How do we define infinite sums?

Below I've used "$+$" instead of "$\#$," to emphasize that the concerns in each case are identical and the only difference is how they're resolved - with inverses not existing in the knot context, and with infinite sums behaving badly in the arithmetic context.

The key point is that in the context of knots, there is a good way to define arbitary infinite sums - where "good" here means that it has nice algebraic properties, and in particular allows the Mazur swindle to go through. It's a bit messy to write down the definition of the infinite connected sum precisely. The simplest approach is to think of knots as continuous injections from $[0,1]$ to the closed unit cube which sends $0$ to $(0,0,0)$ and $1$ to $(1,1,1)$ (intuitively, the actual knot is formed by joining up these two points) and of equivalence of knots amounting to isotopy fixing those basepoints.

Now, we compose two knots intuitively by putting two unit cubes "corner-to-corner," drawing the respective knots in those cubes, and then "scaling down" by a factor of $2$ in each direction.
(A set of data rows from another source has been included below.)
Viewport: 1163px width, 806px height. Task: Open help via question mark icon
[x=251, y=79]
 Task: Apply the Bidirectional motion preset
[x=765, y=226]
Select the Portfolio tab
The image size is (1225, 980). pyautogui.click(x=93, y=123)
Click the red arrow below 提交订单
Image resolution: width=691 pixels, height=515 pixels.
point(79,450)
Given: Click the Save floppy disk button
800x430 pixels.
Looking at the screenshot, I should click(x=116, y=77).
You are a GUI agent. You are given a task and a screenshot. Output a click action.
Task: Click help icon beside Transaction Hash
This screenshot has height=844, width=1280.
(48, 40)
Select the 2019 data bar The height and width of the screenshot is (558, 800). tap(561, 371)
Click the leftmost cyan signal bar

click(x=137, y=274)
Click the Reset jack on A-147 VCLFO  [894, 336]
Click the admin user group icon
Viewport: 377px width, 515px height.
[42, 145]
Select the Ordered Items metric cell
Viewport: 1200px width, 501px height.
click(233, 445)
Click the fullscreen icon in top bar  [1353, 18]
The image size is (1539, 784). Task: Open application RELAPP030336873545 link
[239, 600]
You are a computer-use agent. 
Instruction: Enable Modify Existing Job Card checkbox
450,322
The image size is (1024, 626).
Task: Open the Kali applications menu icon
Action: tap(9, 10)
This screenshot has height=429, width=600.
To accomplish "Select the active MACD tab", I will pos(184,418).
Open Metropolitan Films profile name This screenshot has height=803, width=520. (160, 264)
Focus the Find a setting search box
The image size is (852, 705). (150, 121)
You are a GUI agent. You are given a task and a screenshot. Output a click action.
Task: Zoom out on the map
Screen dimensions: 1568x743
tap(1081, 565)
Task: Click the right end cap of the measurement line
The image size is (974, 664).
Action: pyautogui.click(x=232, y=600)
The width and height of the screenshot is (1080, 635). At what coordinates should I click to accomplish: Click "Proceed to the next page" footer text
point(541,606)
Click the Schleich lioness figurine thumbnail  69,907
But we can also compose infinitely many knots! Specifically, we start by putting an infinite chain of cubes corner-to-corner, and placing the corresponding knots in each. We then scale down in a more complicated way, as: $$(a,b,c)\mapsto ({2\arctan a\over \pi},{2\arctan b\over\pi}, {2\arctan c\over\pi}).$$ This fits our infinite concatenation of (shifted) knots into the unit cube; we then add the point $(1,1,1)$ to the whole shebang to get a genuine knot.

The key point is that this is totally well-defined. (Well, it would be if written out a bit more formally, but meh.) Our next step is to rigorously prove things about it; specifically, that it satisfies the appropriate "infinitary associativity law." This isn't hard to do - the isotopy in question is quite easy to write down, if a bit tedious. What we then get out of this is that, for any sequence of knots $(K_i)_{i\in\mathbb{N}}$, the infinite sums $$\sum_{i\in\mathbb{N}}(K_{2i}+K_{2i+1})$$ and $$K_0+\sum_{i\in\mathbb{N}}(K_{2i+1}+K_{2i+2})$$ are each defined and are equal (fine, they're not literally the same knot, but they represent the same knot class). And from this, we get the Mazur swindle.

Looking at this we can see where the analogous "proof" for arithmetic is incomplete: to finish it, we would need to $(i)$ find a way to assign a real number to every expression of the form $\sum_{i\in\mathbb{N}}x_i$, and then $(ii)$ show that that assignment satisfied the appropriate infinitary associativity law. Certainly the usual definition via the limit of an infinite sequence doesn't help us here, since it's not always defined (in particular, $\lim_{n\rightarrow\infty}(\sum_{i=1}^n (-1)^i$ does not exist).

Indeed what we learn from the usual paradox is that this can't be done.$^1$ More broadly, we get the general theorem that - roughly speaking - we can never have a context where all infinite sums make sense and behave well, every element has an inverse, and not everything is equal to zero. I don't think this result has a specific name; I've heard it referred to as the Eilenberg-Mazur swindle as well, since it's an immediate fallout of that (if I recall correctly, Eilenberg introduced the same argument in an algebraic - as opposed to geometric - context, at around the same time as Mazur introduced it in knot theory).


$^1$That said, there's lots of interesting math around partial definitions along these lines - that is, notions of "infinite sum" which $(i)$ extend the usual notion to at least some additional series and $(ii)$ have some basic niceness properties. See e.g. here.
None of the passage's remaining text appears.